### Task directions
Restate, word for word, each record that follows.

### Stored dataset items
-- -- --

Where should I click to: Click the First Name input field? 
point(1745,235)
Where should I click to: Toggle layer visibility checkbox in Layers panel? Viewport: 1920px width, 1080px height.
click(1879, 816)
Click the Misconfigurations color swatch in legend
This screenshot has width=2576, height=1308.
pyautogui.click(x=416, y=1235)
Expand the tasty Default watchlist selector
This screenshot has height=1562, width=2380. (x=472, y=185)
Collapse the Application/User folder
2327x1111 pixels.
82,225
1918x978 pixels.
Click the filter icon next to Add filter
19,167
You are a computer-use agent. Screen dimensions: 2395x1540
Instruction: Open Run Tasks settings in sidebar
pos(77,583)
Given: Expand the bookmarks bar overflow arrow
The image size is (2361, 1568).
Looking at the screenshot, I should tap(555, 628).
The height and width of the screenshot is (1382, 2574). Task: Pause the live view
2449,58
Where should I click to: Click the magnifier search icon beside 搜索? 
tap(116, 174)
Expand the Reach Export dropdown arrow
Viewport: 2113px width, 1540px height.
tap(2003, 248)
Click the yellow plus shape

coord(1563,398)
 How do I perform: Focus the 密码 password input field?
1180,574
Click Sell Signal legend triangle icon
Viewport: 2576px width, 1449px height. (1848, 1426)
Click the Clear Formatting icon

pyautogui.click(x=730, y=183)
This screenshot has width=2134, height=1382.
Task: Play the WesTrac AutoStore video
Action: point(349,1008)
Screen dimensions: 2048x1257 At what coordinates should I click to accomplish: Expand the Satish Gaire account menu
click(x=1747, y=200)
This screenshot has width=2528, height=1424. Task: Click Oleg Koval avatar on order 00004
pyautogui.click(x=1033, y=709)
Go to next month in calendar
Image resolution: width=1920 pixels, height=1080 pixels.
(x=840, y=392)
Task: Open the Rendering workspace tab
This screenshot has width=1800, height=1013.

-- -- --

### Written reply
Where should I click to: Click the First Name input field? 
point(1745,235)
Where should I click to: Toggle layer visibility checkbox in Layers panel? Viewport: 1920px width, 1080px height.
click(1879, 816)
Click the Misconfigurations color swatch in legend
This screenshot has width=2576, height=1308.
pyautogui.click(x=416, y=1235)
Expand the tasty Default watchlist selector
This screenshot has height=1562, width=2380. (x=472, y=185)
Collapse the Application/User folder
2327x1111 pixels.
82,225
1918x978 pixels.
Click the filter icon next to Add filter
19,167
You are a computer-use agent. Screen dimensions: 2395x1540
Instruction: Open Run Tasks settings in sidebar
pos(77,583)
Given: Expand the bookmarks bar overflow arrow
The image size is (2361, 1568).
Looking at the screenshot, I should tap(555, 628).
The height and width of the screenshot is (1382, 2574). Task: Pause the live view
2449,58
Where should I click to: Click the magnifier search icon beside 搜索? 
tap(116, 174)
Expand the Reach Export dropdown arrow
Viewport: 2113px width, 1540px height.
tap(2003, 248)
Click the yellow plus shape

coord(1563,398)
 How do I perform: Focus the 密码 password input field?
1180,574
Click Sell Signal legend triangle icon
Viewport: 2576px width, 1449px height. (1848, 1426)
Click the Clear Formatting icon

pyautogui.click(x=730, y=183)
This screenshot has width=2134, height=1382.
Task: Play the WesTrac AutoStore video
Action: point(349,1008)
Screen dimensions: 2048x1257 At what coordinates should I click to accomplish: Expand the Satish Gaire account menu
click(x=1747, y=200)
This screenshot has width=2528, height=1424. Task: Click Oleg Koval avatar on order 00004
pyautogui.click(x=1033, y=709)
Go to next month in calendar
Image resolution: width=1920 pixels, height=1080 pixels.
(x=840, y=392)
Task: Open the Rendering workspace tab
This screenshot has width=1800, height=1013.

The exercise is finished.